I think this should also be the case of all memory used for auxiliary
data like the index vector of split_sequence. Clause 23.2.1.3 was
mentioned although I don't think this clause was designed with compound
containers in mind, as IMHO all auxiliary data, including metadata that
needs dynamic memory should receive the allocator and should be
constructed using allocator_traits or a container that uses
allocator_traits (yes, even the non-value parts of a node). Otherwise,
the original intention of the new standard allocator model (use a single
source of memory and propagate it transparently) wouldn't be feasible.
I think that a unique memory source for all internal structures and the
correct propagation of the allocator using allocator_traits is a very
interesting feature for PolyCollection. Even Bjarne Stroustrup commented
on this when Joaquín's article was published in isocpp (
https://isocpp.org/blog/2014/05/fast-polymorphic-collections-joaquin-m-lopez...)
"One thing caught my eye: The elements could be allocated using stack
allocators, rather than a general new. That would make the technique
applicable to hard real-time systems where general dynamic memory is banned"
*Main question 2*: Do you think PolyCollection should support stateful
allocator using the scoped allocator model?
Some specific notes that might show places where the scoped allocator
model has problems.:
- PolyCollection uses operator new to allocate the packed/split_segment
implementation stored in unique_ptr and also when the segment must be
copied. If unique_ptr is avoided and the concrete segment is in-place
constructed inside "segment" then all memory will be allocated from the
original allocator.
- I think "segment" is missing an extended copy and move constructor
taking an additional allocator. It also would need an internal
allocator_type typedef so that uses_allocator_v is true and
unordered_map calls these new constructors when needed. These new
constructors should be propagated to split_segment/packed_segment so
that these call the extended constructors of internal vectors.
- The concrete type wrappers (e.g. value_holder) also would need to
support allocators with extended copy/move constructors.
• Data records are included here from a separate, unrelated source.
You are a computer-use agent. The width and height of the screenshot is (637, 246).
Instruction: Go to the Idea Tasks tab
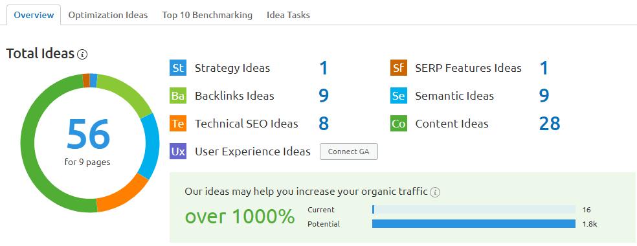[289, 15]
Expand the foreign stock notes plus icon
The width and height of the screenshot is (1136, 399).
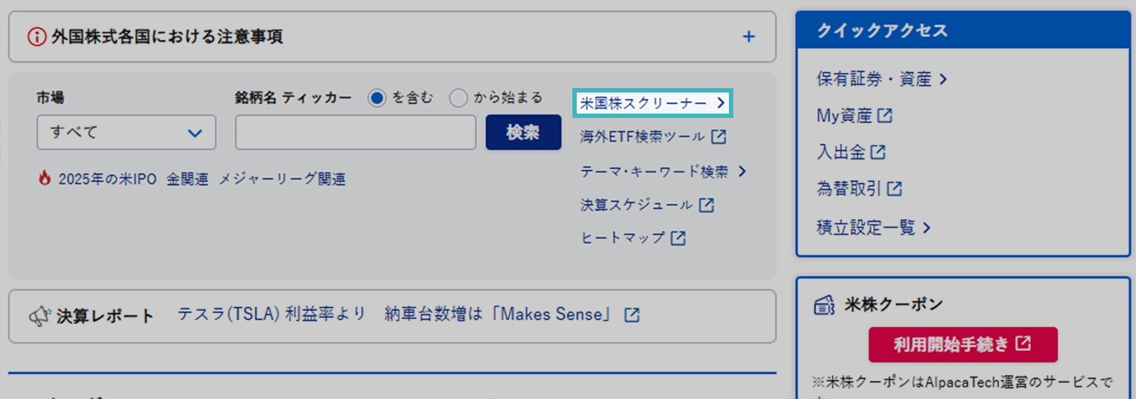[749, 36]
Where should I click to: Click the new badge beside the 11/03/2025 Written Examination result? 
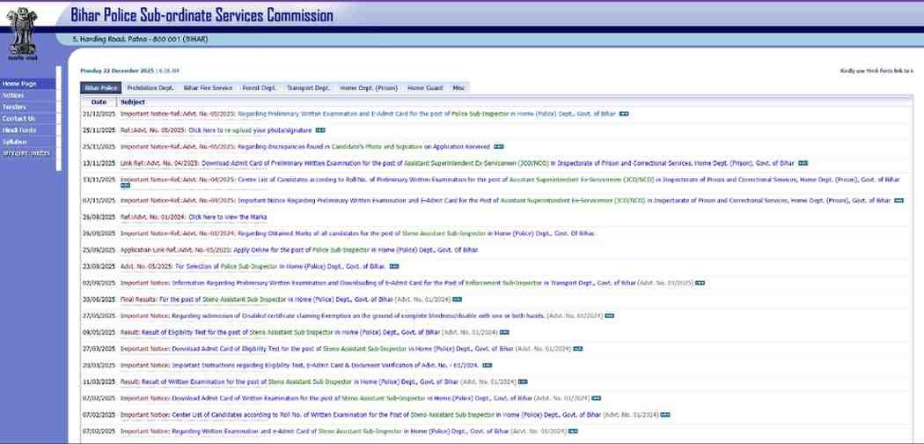click(523, 381)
- The "emplace" operation uses a placement new to wrapped in a lambda
which is type-erased with a captureless lambda. It looks to me that
instead of delegating the work into the value_holder, the type erasure
arguments should be treated by the segment so that internal vectors
propagate the allocator when needed.
A test to make sure everything is correctly propagated:
-> Create an instance of monotonic_buffer_resource passing a big enough
static buffer.
-> Create a base_collection< Base, std::polymorphic_allocator<Base> >
passing the address of the monotonic_buffer_resource
-> Insert types Derived1 and Derived2 in the container, both of which
hold a vector (for Derived1 and
Derived2 are uses_allocator_v is true and they propagate the memory
resource to the vector).
-> After filling base_collection, no heap allocation is made and all
objects are constructed in the static buffer.
Best,
Ion